PROBLEMA: Riscrivi le voci dall'inizio fino alla riga che contiene "(1127, 799).", entrambe incluse, mettendo "Image Size" al posto di "Canvas Size" e lasciando invariato tutto il resto.

+++ ESTRATTI DEI DATI +++

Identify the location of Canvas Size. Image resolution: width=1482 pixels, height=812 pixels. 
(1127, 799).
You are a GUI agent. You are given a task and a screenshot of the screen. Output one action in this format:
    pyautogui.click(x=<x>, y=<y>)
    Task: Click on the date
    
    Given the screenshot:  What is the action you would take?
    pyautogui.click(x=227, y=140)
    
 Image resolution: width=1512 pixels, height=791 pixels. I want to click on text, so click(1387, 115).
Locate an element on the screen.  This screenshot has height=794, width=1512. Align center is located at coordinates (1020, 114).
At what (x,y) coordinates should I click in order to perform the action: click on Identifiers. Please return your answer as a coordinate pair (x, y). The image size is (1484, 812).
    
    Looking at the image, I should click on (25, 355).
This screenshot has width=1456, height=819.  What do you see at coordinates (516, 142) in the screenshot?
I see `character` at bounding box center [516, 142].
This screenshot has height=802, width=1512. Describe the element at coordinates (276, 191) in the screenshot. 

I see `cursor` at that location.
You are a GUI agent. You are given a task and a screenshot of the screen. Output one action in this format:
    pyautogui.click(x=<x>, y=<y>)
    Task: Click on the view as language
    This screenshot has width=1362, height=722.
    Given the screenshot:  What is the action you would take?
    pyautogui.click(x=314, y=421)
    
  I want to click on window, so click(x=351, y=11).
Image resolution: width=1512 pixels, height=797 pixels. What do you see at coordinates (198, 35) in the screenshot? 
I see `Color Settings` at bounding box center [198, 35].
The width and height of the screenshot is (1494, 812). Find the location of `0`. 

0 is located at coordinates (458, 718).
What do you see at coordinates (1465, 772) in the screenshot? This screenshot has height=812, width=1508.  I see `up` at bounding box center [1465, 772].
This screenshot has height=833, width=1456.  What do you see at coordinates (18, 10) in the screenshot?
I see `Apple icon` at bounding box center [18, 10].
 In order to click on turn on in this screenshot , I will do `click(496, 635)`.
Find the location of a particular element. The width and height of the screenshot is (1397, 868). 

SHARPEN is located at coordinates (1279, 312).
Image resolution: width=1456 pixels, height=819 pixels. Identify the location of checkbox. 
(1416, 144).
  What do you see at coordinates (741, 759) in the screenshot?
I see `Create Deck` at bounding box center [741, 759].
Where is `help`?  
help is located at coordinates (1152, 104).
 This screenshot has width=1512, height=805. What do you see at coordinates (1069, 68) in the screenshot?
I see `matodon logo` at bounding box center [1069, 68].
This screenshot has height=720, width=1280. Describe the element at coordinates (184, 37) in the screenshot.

+++

RISPOSTA:
Identify the location of Image Size. Image resolution: width=1482 pixels, height=812 pixels. 
(1127, 799).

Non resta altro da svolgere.